Adjusting to learning differences
Autism is a developmental disorder that affects social and communication skills. A growing number of children are being diagnosed and they fall within a wide spectrum of abilities and symptoms.

“A lot of these kids are included in regular classes at least part of the day,” said Beecher. “They can have behavior that is difficult and challenging for some teachers.

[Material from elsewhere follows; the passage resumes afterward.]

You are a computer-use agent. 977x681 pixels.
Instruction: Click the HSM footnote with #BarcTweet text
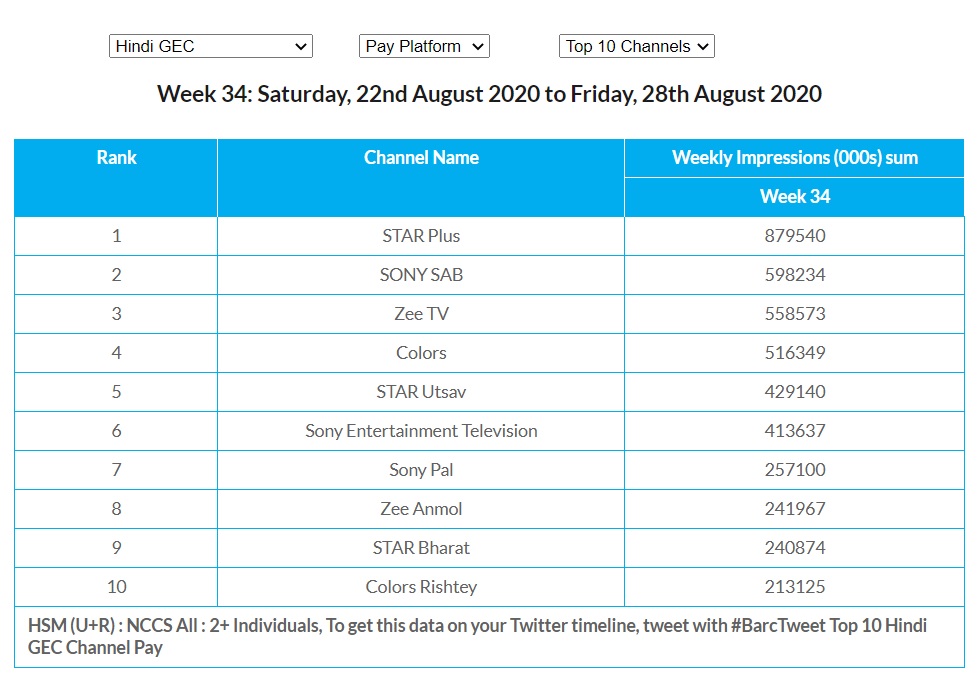coord(478,636)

“For example, children with autism may constantly repeat things,” she said. “That’s because their brains are more ‘tuned in’ to the memory mechanism, so they rely on familiar routines and repetitive behavior.”
Once the teacher and other students understand that, Beecher said, they can accept that everyone has learning differences. If a student’s repetitions get too distracting, the teacher can use strategies such as redirecting his attention.
Article based on class observations
Beecher teaches a WSU course on the inclusion of children with disabilities in mainstream classrooms. The journal article is based on class observations in 2009, when she gave her students a two-page list of children’s books about people with autism.
“Many of them had never read a book in which a person with a disability was a main character,” said Beecher.
The book list was compiled by Darragh, who received her Ph.D. at WSU in 2010 and is an assistant professor at Whitworth University.
More meaningful and memorable
In their article, Darragh and Beecher discuss not only what teachers can learn from properly chosen children’s books, but also how they can use those books to help children learn about disabilities.

Beecher modeled that teaching method by reading aloud “Understanding Sam and Asperger Syndrome” by Clarabelle van Niekerk and Liezl Venter. Sam has a form of autism. He likes to giggle but has trouble making friends and is afraid of loud noises.

“During a lecture on autism I could say, ‘Remember in the book when Sam does this?’” Beecher said. “The references to the story made the lesson more meaningful and hopefully more memorable.”
Darragh’s doctoral dissertation focused on the use of young adult literature to portray disabilities. Her study group consisted of 230 eighth-graders. She couldn’t document a significant shift in attitudes among students who read the books, but did find that those with disabilities responded very well to seeing themselves represented in literature.
The authors’ list of recommended books appears at the end of their article. Darragh’s favorite? “Rules,” Cynthia Lord’s novel about a 12-year-old girl whose brother is autistic.